Tatlı Sert isimli programıyla sanki çağdaş zamanların süper kahramanı olan Müge Anlı ve programı üzerine ekşisözlük sitesinde İsolde nickli bir yazarın kaleme aldığı mükemmel yazıyı elmaelma.com okuyucularıyla paylaşmak istedik…
Şimdi Müge Anlı’nın stüdyo koltuğunda oturan milletten, başka bir deyişle reellerden kaçabilmek için 5 kısım Masha ve Ayı izleyeceğim, keşke benim yerime Irmak izleseydi.”

39352_22.jpg
”Müge Anlı’yla her fikrim anlaşmıyor; her yaptığını, her lafını onaylamıyorum. Mesela “Eşimden hoşlanmıyorum” diyen kadına, cemiyetimizin en yaygın problemlerinden olan konutluluk içi tecavüzü göz arkasını ederek “Hoşlanmadan 4 çocuk yapmışsın, bir de hoşlansan ohoo…” gibi bir söz etmesini, arada yaptığı bu stil gafları onaylamıyorum; lakin, özellikle sosyologların ve sosyolojiyle alakalı dolaysız ya da disiplinler arası çalışan herkesin bu programı izlemesini öneri ediyorum.”

39352_1.jpg
”Halk bütün olarak Müge Anlı’nın stüdyosunda, Rahmi Bey’in yanında oturuyor.”
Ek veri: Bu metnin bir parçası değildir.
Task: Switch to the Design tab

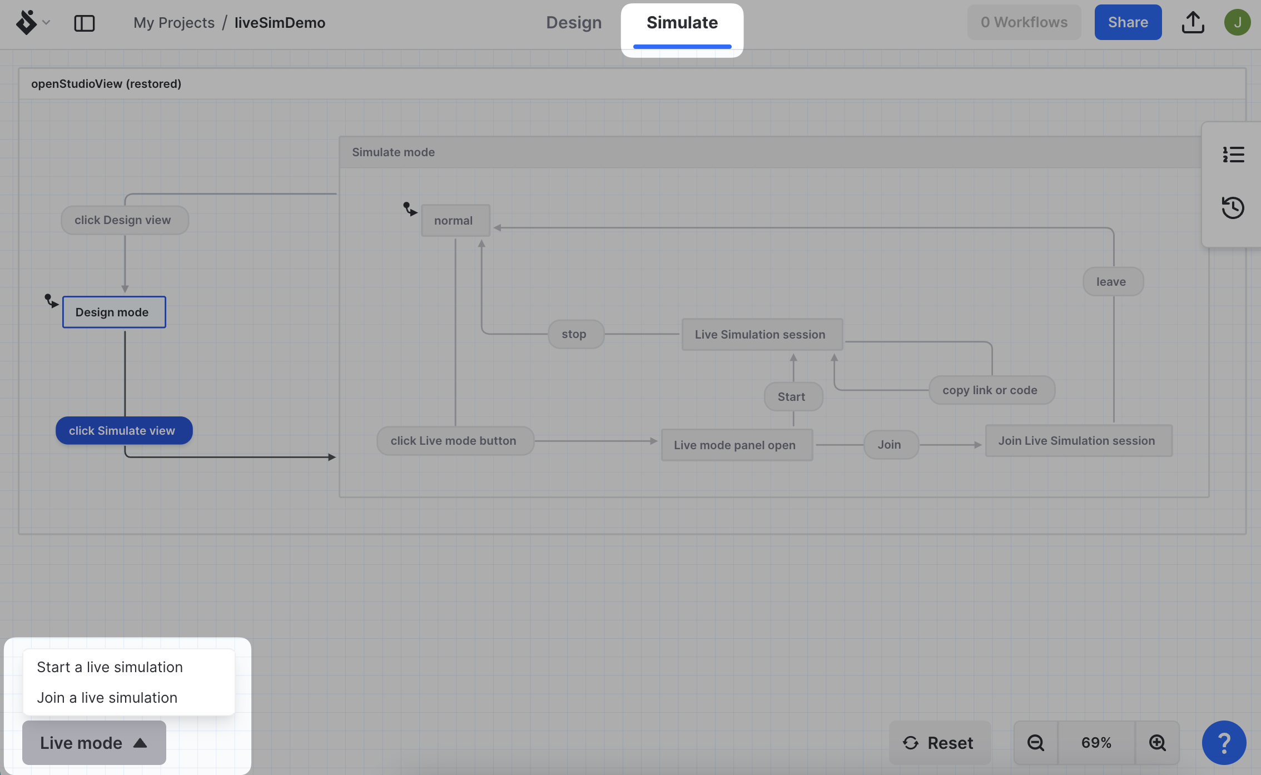Action: pos(574,23)
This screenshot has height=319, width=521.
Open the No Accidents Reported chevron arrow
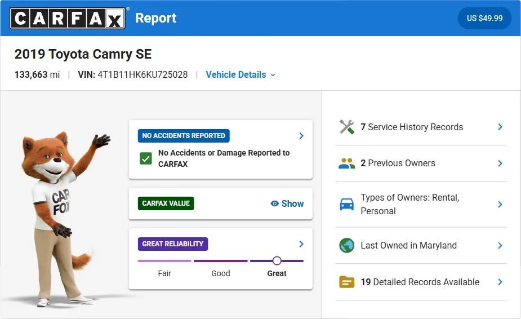tap(301, 136)
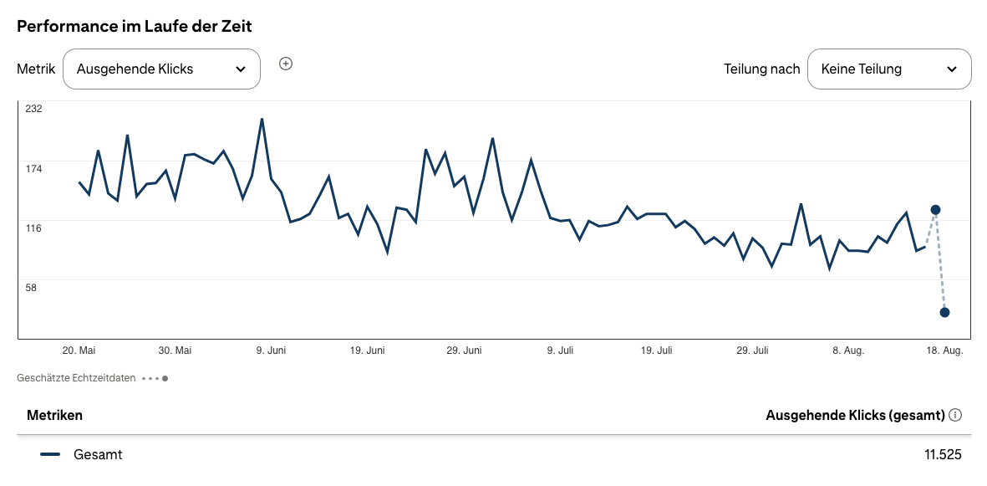Image resolution: width=987 pixels, height=486 pixels.
Task: Click the total value 11.525
Action: [943, 455]
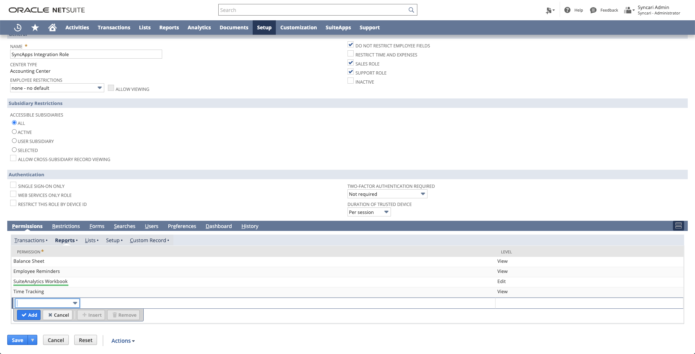Open the SuiteAnalytics Workbook permission row
The image size is (695, 354).
(41, 281)
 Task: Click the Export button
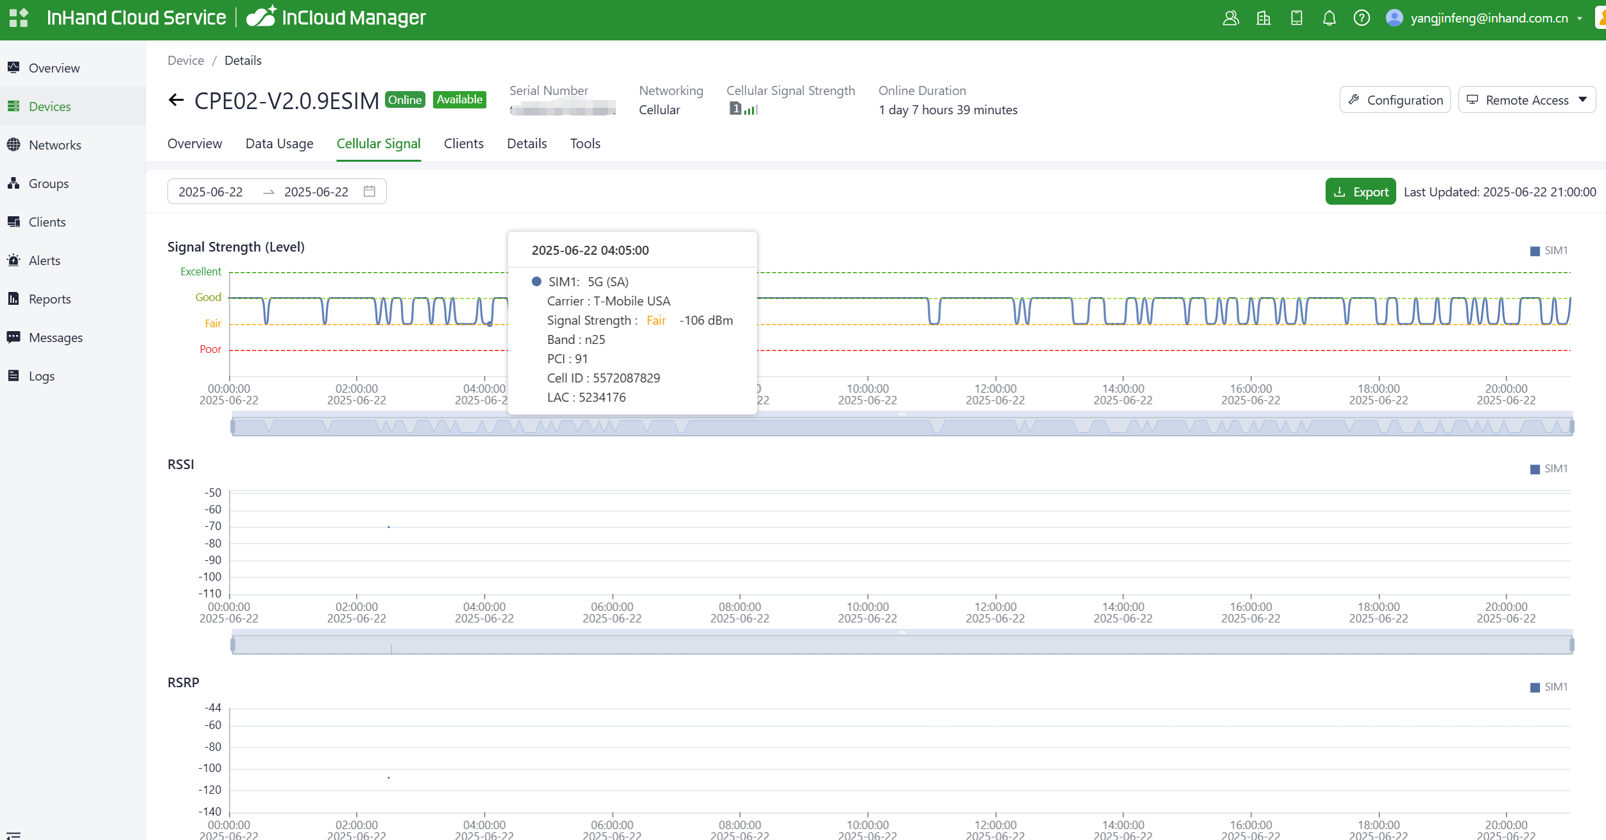(x=1360, y=192)
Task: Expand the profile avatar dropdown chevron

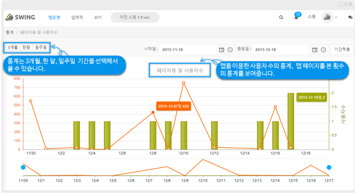Action: click(x=336, y=18)
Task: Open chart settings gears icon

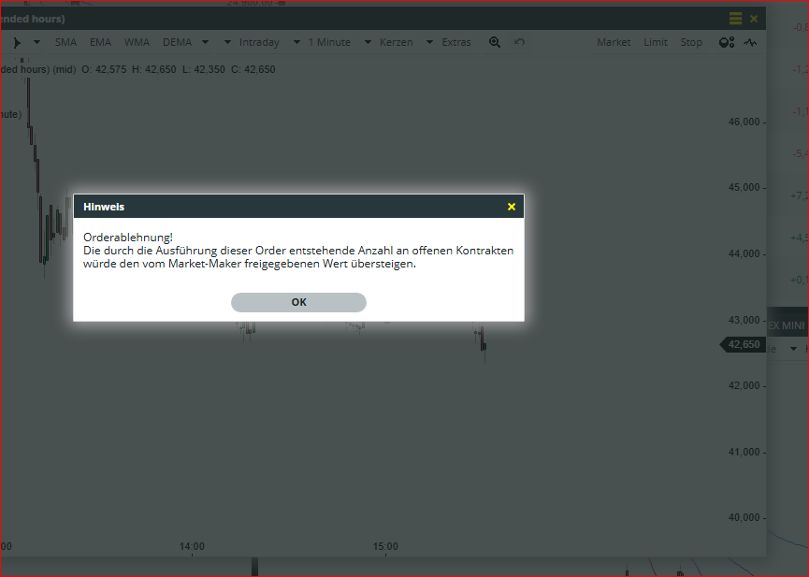Action: pyautogui.click(x=726, y=42)
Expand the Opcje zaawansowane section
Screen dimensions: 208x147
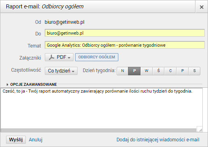point(32,85)
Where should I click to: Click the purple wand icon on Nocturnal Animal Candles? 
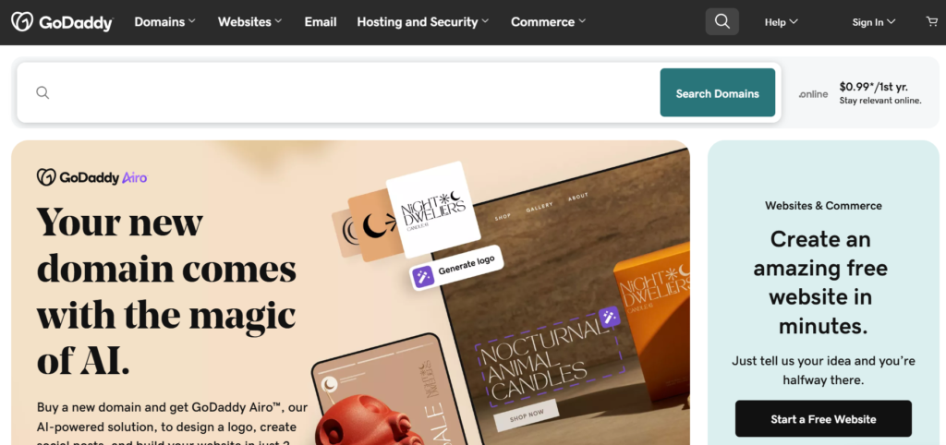pos(610,317)

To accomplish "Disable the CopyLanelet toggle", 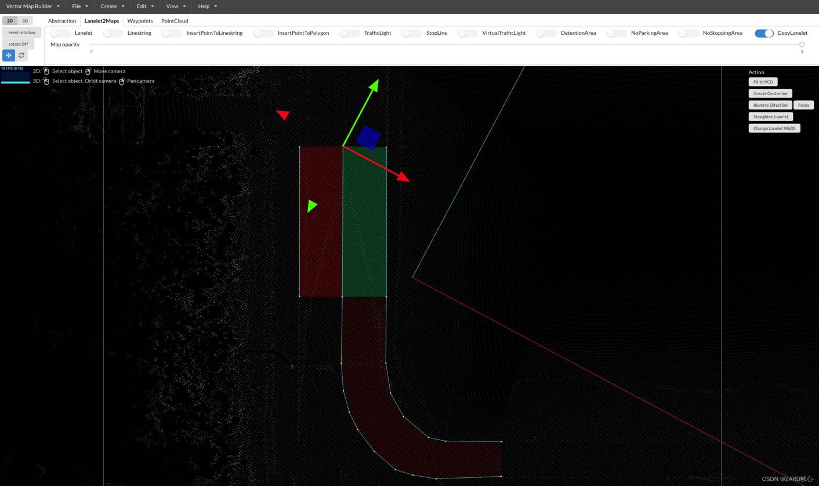I will pos(763,33).
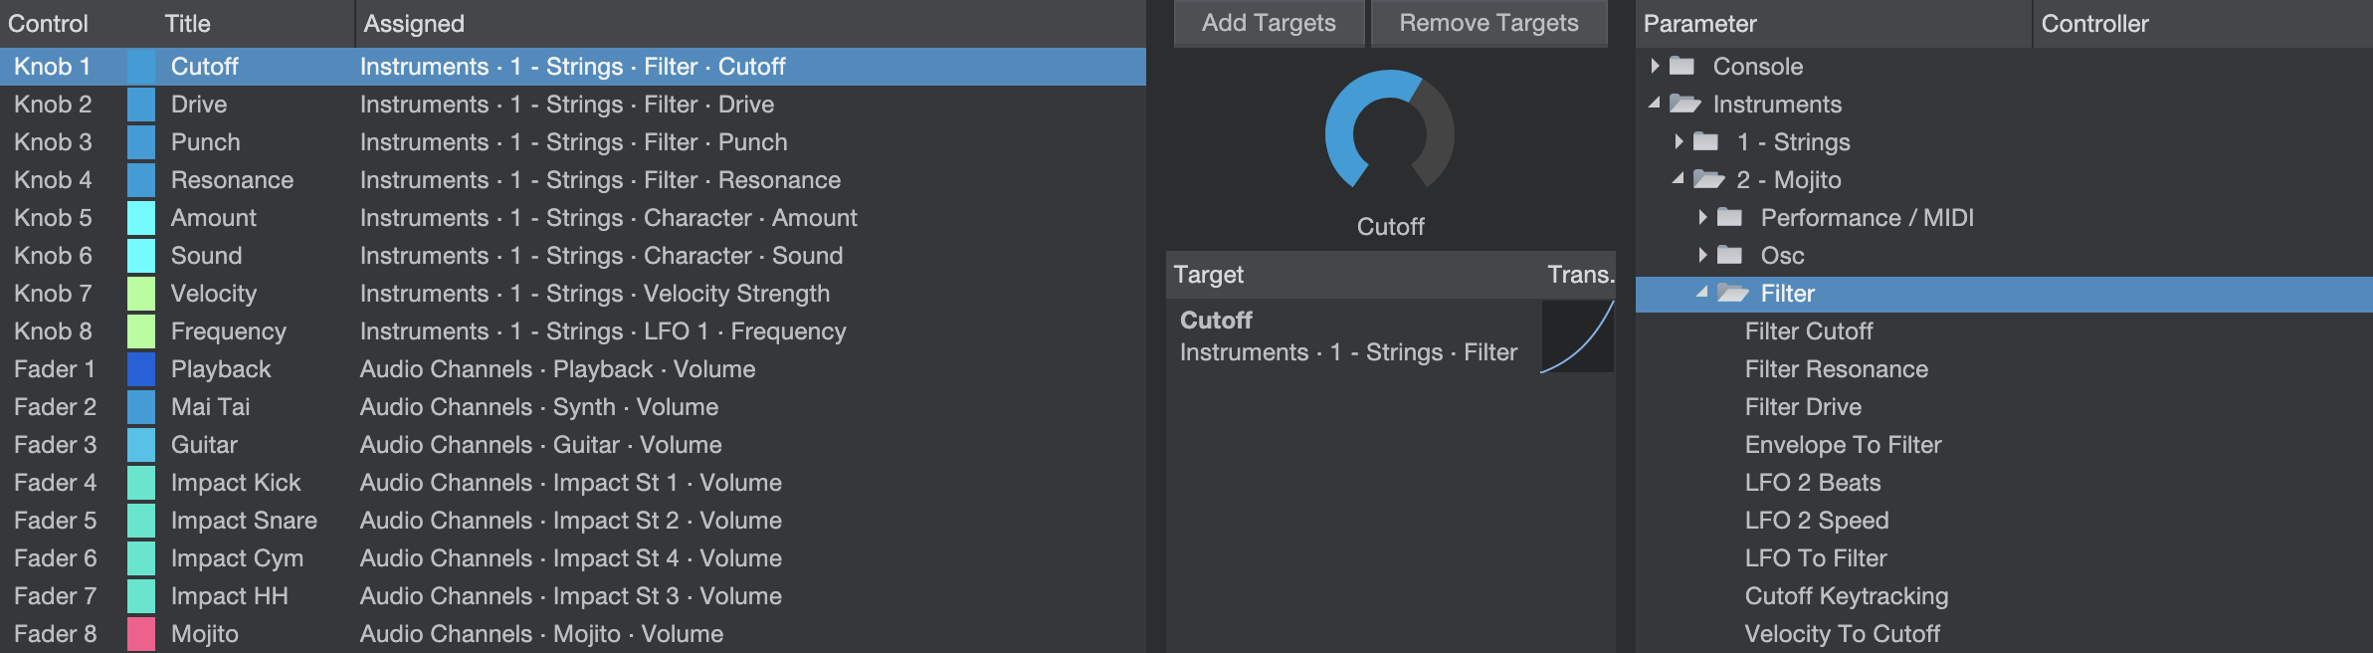Click the 1 - Strings folder icon
This screenshot has height=653, width=2373.
click(x=1705, y=141)
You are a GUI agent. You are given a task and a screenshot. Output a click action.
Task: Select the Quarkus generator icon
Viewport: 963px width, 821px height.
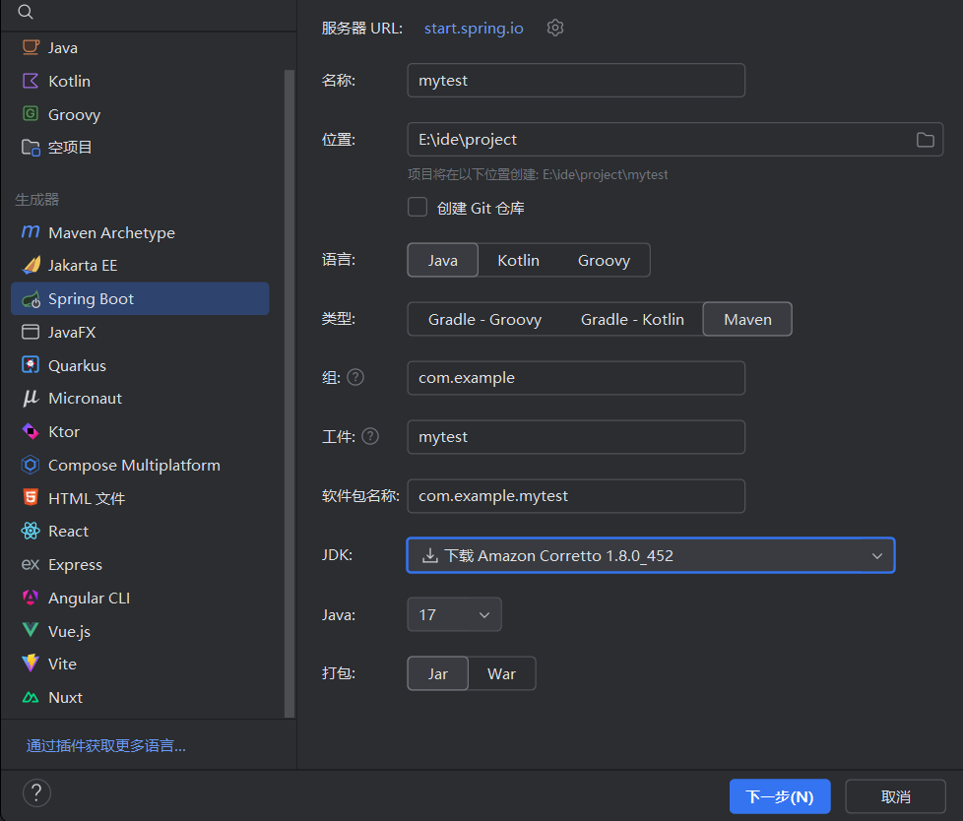click(x=31, y=365)
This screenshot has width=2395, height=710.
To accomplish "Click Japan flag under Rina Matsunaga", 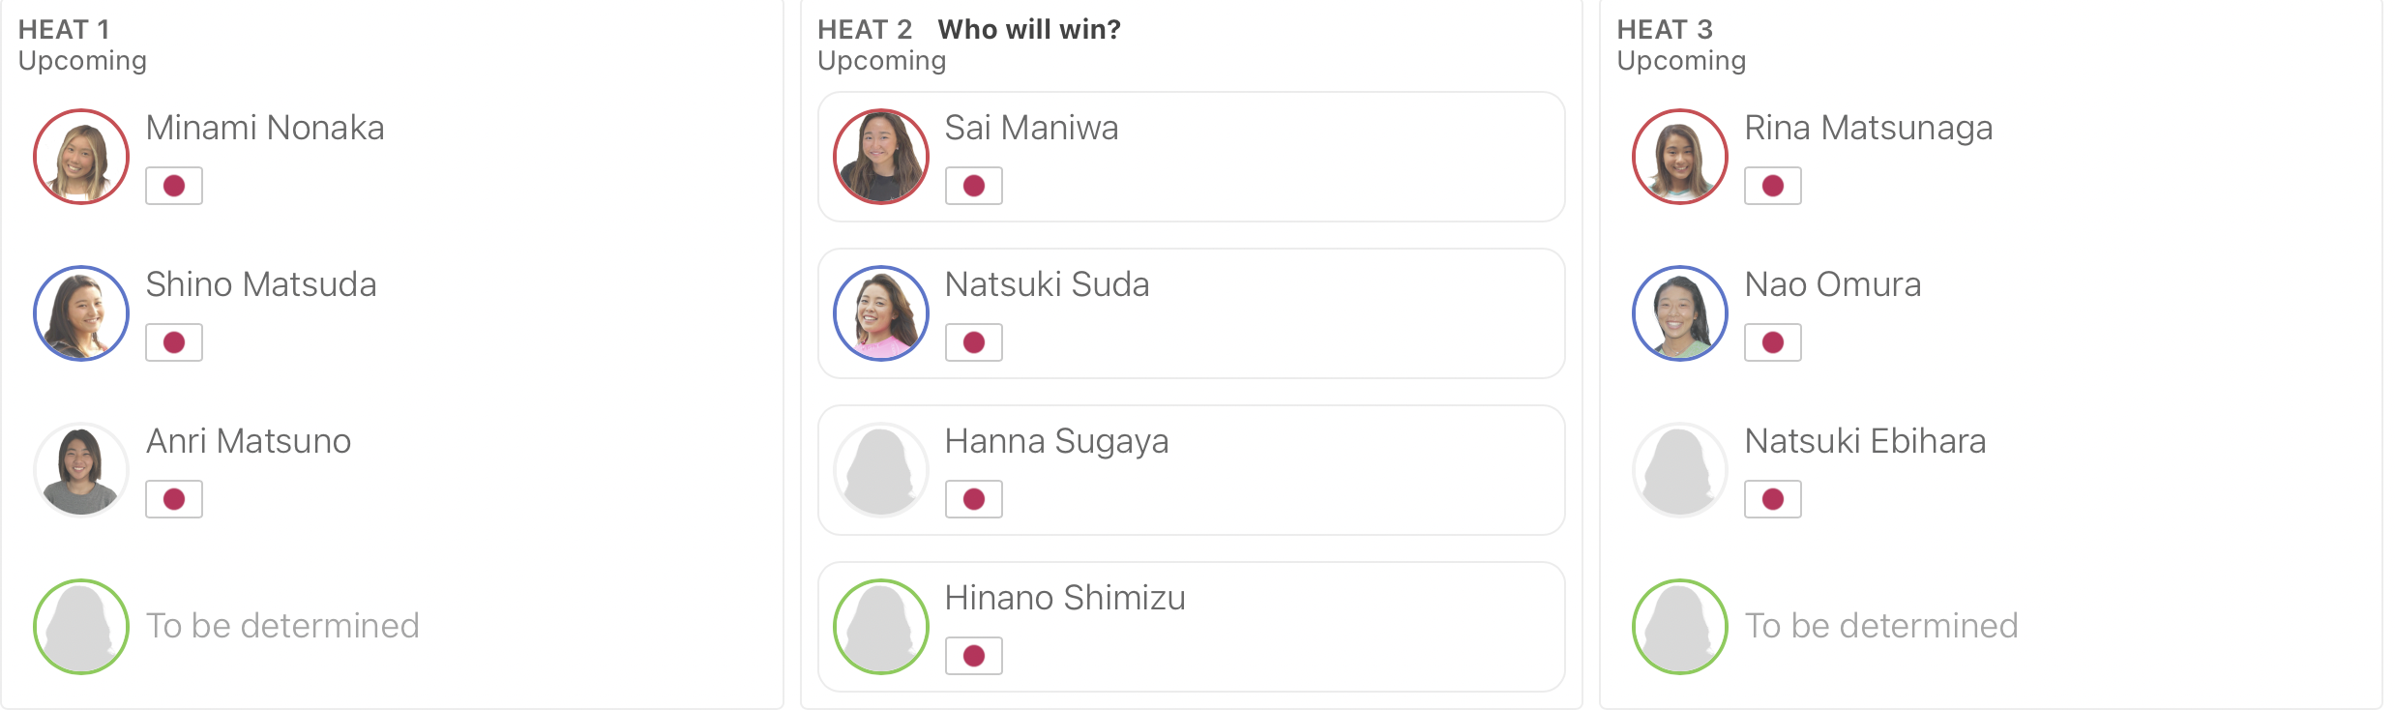I will (x=1773, y=186).
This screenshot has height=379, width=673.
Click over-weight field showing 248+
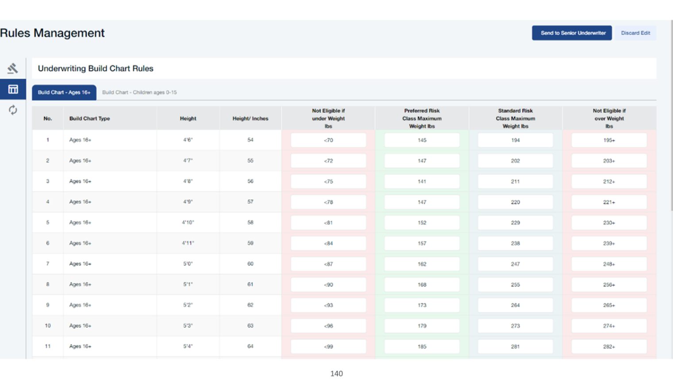point(609,264)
”Konutta olduğum sabahlar tahammül edebildiğim son hududa kadar Müge Anlı’yı izlemeye çalışıyorum, bugüne dek neler görmedim ki:
Kimin kimin karısıyla/kocasıyla münasebeti olduğunu stüdyodaki üç yüksek eğitimli bireyin çözemediği köyler,
Eniştesiyle kaçan kızlar, geliniyle ilişki yaşayan kayınpederler, bacanağıyla yaşadığı ilişkiyi bildi diye kayınpederini öldürüp baraja atan tülbentli basma etekli kadınlar,
Para karşılığı beraber olduğu kadının oğlunu buna tanık oldu diye öldürüp tarlaya atan adam ve oğlunun cesedinin yerini bildiği halde stüdyoya gelip ağlayan, gözüne kalem sürükleyen anne,
Anneannesine tecavüz edip cesedini ormana atan torun ve bu torunu mapusa attırdılar diye kardeşlerine beddualar eden annesi,

39352_2.jpg
Ağabeyinin üst komşusunu ve 2 ufak çocuğunu uyuşturucu parası için öldüren tipler,
En yakın dostunu alkol masasında öldürüp hiçbir şey olmamış gibi cenazesine giden adamlar,
Karısını öldürüp apartman boşluğuna atan imam,
Çocuğunu çocuğu olmayan kardeşine satıp sonra 20 bin tl borç vermedi diye geri isteyenler,

“Portakaldan muska çıkarıyorum” diyene akraba konutluluğundan dolayı sakat doğan çocuğunun operasyon parasını sorgusuz sorusuz verenler,
Seneler evvel kaybolan çocuğu Müge Anlı’ya ailesini aramaya çıkınca gelip çocuğun ağzını burnunu hayvan pazarından davar alır gibi hakimiyet eden baba,
Aydın’da yaşayıp oğullarına Ağrı’dan başlık parasıyla kız alma taahhüdüyle 50 bin lira dolandırılan aileler,

39352_3.jpg
Emekçi olarak gittiği ülkede hamile vazgeçtiği yabancı kadınları bir daha asla arayıp sormayan herifler, onların Türkiye’deki akrabalarını bulmaya gelen yarı Alman/Hollandalı/Fransız çocuklarının Kayseri’den gelen ve kemerine telefon kılıfı takılı ağabeyleriyle, hepsi türbanlı ablalarıyla kavuşma anları,

Daha neler neler…”

39352_4.jpg
”Şuraya yazdıklarım bu programda işlenenlerin 100’de 5’i değildir inanın.”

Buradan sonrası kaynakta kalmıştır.